COLUMBIA - Technology is allowing Missourians living in rural areas to have more access to advanced health care.
The Missouri Telehealth Network has been central to this access since 1995.
"We're a very rural community, we're about an hour and a half to two hours from Columbia, two hours from Kansas City so a lot of people don't have the means of transportation to go back and forth," said Debbie Frazier, a Telehealth patient.
The same technology that allows a reporter to interview Frazier in a northwest Missouri town also allows doctors to provide long-distance treatment Frazier might not otherwise get.
"I was seen for a dermatological, a skin breakout on my hands, and they were able to see me over Telemedicine. They were able to prescribe medicine for me, it saved me a whole day of not having to take off work," Frazier said.
One of the more recent changes to Missouri Telehealth is the move to HD technology. The use of HD monitors allows doctors to better communicate with their patients and make clearer diagnosis of their health problems.
Although technology can go a long way to save time and money, it can't replace the traditional bedside manner.
"Having someone direct with wound care, actually doing the dressing there, physicians are very geared towards we have to do it," said Dr. Greg Worsowicz of University Hospital.

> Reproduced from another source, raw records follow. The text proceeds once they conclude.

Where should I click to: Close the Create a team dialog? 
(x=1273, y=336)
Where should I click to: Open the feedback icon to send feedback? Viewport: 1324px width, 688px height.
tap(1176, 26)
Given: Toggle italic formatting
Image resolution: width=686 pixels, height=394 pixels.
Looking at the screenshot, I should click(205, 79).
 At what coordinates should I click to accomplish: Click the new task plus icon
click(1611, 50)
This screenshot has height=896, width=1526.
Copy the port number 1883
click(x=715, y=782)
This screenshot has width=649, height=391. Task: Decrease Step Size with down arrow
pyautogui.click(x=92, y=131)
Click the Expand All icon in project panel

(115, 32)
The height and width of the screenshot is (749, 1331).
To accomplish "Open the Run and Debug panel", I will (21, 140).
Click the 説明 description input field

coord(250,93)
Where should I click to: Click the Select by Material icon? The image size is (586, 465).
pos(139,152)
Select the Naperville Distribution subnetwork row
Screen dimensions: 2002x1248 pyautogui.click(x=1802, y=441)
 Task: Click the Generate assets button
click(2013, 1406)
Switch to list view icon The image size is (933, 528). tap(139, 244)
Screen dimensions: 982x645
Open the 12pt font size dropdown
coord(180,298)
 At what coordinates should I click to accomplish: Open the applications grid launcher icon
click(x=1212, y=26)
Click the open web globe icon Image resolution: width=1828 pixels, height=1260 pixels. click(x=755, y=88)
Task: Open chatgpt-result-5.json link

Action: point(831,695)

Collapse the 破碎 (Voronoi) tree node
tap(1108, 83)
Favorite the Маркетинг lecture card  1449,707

Federal grants pay for Missouri Telehealth.
"We got Medicare coverage in 2000, and after that the commercial payers started paying, and more recently most of the state's Medicaid programs started paying like MO Healthnet here in Missouri started paying," Rachel Mutrux from Missouri Telehealth said.
"It allows me to care for people we may not have been able to care for or may have missed care for in the past," Worsowicz said.
Missouri telehealth has expanded from two counties in 1995 to 150 locations in 48 counties this year.